[To be done]
In the text on AWS Lambda logging, retype the passage that begins at "In the application" and ends after "Metrics = Metrics()".

-- START OF Given text --

Checking the baseline

Before we add more advanced features to the application, let’s deploy the API in its current state to establish a baseline. While testing the API, I have used this Python script. The script uses boto3 to fetch the API URL from the CloudFormation Stack outputs. It then runs a sequence of requests towards the API, touching all the endpoints. You could also issue requests with cURL, through the Swagger UI available at https://API_URL/STAGE/docs, or with something like Postman. The choice is yours.

After making a few requests, navigate to the CloudWatch console and go to Logs Insights. You should see a log group called /aws/lambda/FUNCTION_NAME in the Select log group(s) dropdown.

CloudWatch logs without any bells and whistles

The resulting log records contain almost no useful information, which is because right now we are only using simple print(...) statements in the code. Let’s change that, shall we?

AWS Lambda Powertools Python

Lambda Powertools Python is a library that comes fully packed with utilities that make it easy to adopt best practices when it comes to the observability of AWS Lambda functions. We will focus on the three core utilities, which are: Logger, Metrics and Tracer.

First, in requirements.txt, add the library.

1
mangum
2
fastapi
3
boto3
4
pydantic
5
aws-lambda-powertools

In the application code, you will need to import and initialize the three utilities. In a new file example/src/app/utils.py, add the following:

1
from aws_lambda_powertools import Logger, Metrics, Tracer
2
from aws_lambda_powertools.metrics import MetricUnit  # noqa: F401
3

4

5
logger: Logger = Logger()
6
metrics: Metrics = Metrics()
7
tracer: Tracer = Tracer()

Logging

Let’s start by adding some structured logging to the application. We will use the Logger utility from the Lambda Powertools library for this.

Upgrade from print statements

In the dynamo.py file, add from .utils import logger and change all the print(...) statements to logger.info(...). After a few requests, the experience in CloudWatch should have gotten a tad better.

-- END OF Given text --
-- START OF Information shown --

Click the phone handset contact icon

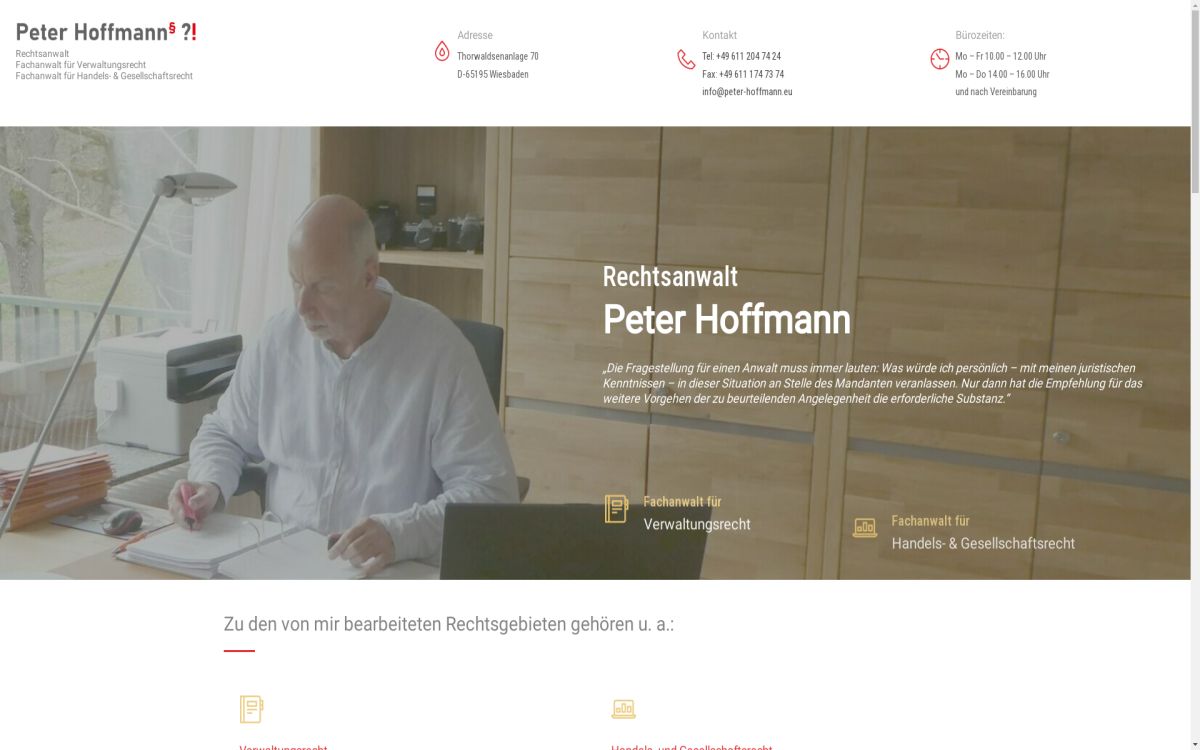[x=686, y=59]
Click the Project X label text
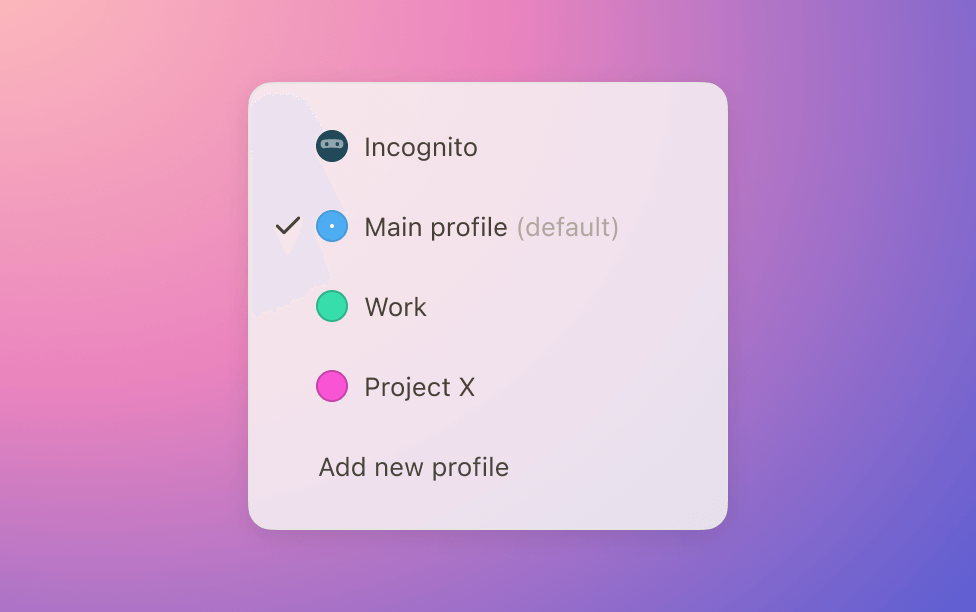 click(x=420, y=386)
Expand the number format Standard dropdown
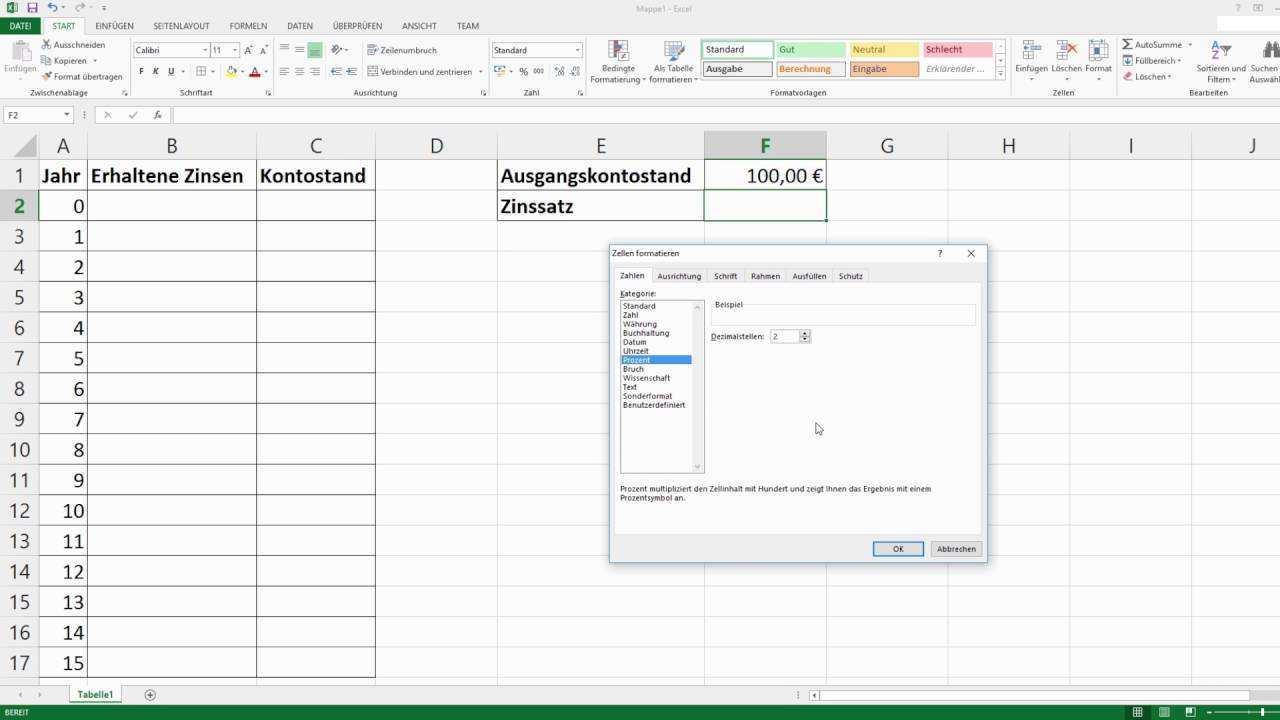1280x720 pixels. pyautogui.click(x=577, y=50)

-- END OF Information shown --

[Output for this task]
In the application code, you will need to import and initialize the three utilities. In a new file example/src/app/utils.py, add the following:

1
from aws_lambda_powertools import Logger, Metrics, Tracer
2
from aws_lambda_powertools.metrics import MetricUnit  # noqa: F401
3

4

5
logger: Logger = Logger()
6
metrics: Metrics = Metrics()